Quant aux desserts, le chef aime les proposer en abondance. Il suggère d’adopter la tradition provençale des treize desserts et de créer un buffet de douceurs de toutes sortes : chocolats, bûches, tartes, macarons, fruits secs, noix, etc. Il invite toutefois l’hôte de la soirée à faire participer ses convives à la tâche, car elle peut être colossale.

Suggestions de vins

Si Jérôme Ferrer sait faire fromage, Jean Aubry s’y connaît en vins ! Aussi, aux propositions de l’un s’accordent les suggestions de l’autre.
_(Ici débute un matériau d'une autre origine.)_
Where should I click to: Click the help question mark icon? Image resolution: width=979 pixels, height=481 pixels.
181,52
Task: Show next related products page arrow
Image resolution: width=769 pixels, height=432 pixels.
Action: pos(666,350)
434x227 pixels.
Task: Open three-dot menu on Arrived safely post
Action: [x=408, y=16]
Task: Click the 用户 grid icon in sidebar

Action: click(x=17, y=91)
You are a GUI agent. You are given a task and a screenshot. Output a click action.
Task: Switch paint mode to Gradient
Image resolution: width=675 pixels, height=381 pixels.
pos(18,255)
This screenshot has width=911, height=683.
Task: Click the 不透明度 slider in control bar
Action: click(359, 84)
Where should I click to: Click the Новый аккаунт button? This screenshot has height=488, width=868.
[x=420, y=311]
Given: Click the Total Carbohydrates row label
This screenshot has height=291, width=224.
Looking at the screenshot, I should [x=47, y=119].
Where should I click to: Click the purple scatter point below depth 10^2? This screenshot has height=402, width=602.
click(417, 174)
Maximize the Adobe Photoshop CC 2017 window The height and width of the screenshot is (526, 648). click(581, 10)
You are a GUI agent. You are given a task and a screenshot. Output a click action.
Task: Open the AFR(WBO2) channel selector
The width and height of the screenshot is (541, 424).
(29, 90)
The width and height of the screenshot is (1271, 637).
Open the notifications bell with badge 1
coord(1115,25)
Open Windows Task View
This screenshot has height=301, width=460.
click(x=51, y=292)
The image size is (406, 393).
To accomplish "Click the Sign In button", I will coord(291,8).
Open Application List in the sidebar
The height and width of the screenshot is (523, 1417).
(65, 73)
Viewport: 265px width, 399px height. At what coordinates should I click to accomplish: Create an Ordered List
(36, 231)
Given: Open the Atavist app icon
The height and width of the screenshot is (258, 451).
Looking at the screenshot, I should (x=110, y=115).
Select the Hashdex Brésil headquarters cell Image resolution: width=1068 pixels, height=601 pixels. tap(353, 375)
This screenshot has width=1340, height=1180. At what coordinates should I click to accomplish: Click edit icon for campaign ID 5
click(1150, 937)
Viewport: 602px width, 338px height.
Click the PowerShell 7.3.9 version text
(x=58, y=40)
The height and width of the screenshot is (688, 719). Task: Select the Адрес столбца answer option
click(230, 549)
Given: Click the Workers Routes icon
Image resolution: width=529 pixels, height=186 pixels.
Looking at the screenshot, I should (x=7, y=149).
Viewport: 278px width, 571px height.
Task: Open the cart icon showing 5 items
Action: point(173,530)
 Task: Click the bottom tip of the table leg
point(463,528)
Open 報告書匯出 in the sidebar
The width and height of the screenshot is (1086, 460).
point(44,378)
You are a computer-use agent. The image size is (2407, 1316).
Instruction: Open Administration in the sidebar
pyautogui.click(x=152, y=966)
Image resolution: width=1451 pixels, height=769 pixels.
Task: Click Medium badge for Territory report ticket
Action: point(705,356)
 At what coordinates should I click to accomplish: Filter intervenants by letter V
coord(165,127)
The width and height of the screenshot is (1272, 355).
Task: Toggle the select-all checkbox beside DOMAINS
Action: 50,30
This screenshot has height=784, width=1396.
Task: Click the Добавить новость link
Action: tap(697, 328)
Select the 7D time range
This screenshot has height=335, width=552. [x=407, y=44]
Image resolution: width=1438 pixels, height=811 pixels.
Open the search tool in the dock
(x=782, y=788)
Un chèvre, alors un Menetou-Salon 2012, Henry Pellé, Loire, France (19,80 $ — 10523366) ; une croûte lavée, un Domaine Saint-Jacques Rosé 2012, Québec (15,95 $ — 11427544) ; avec une pâte fleurie vient un Birichinio 2012, Malvasia, États-Unis (19,95 $ — 11073512) ; avec une pâte ferme, en blanc le Domaine les Bromes Cuvée Charlotte 2011, Québec (17,15 $ — 11106661), en rouge le Domaine de la Charmoise 2012, gamay, Loire, France (17,60 $ — 329532), et, pour une pâte persillée, l’Hydromel Cuvée de la Diable, Ferme Apicole Desrochers (17,45 $ — 10291008).

Quant aux desserts, voilà le Gonzalez Byass Solera 1847 Oloroso Dulce, Espagne (15,40 $ — 10896584).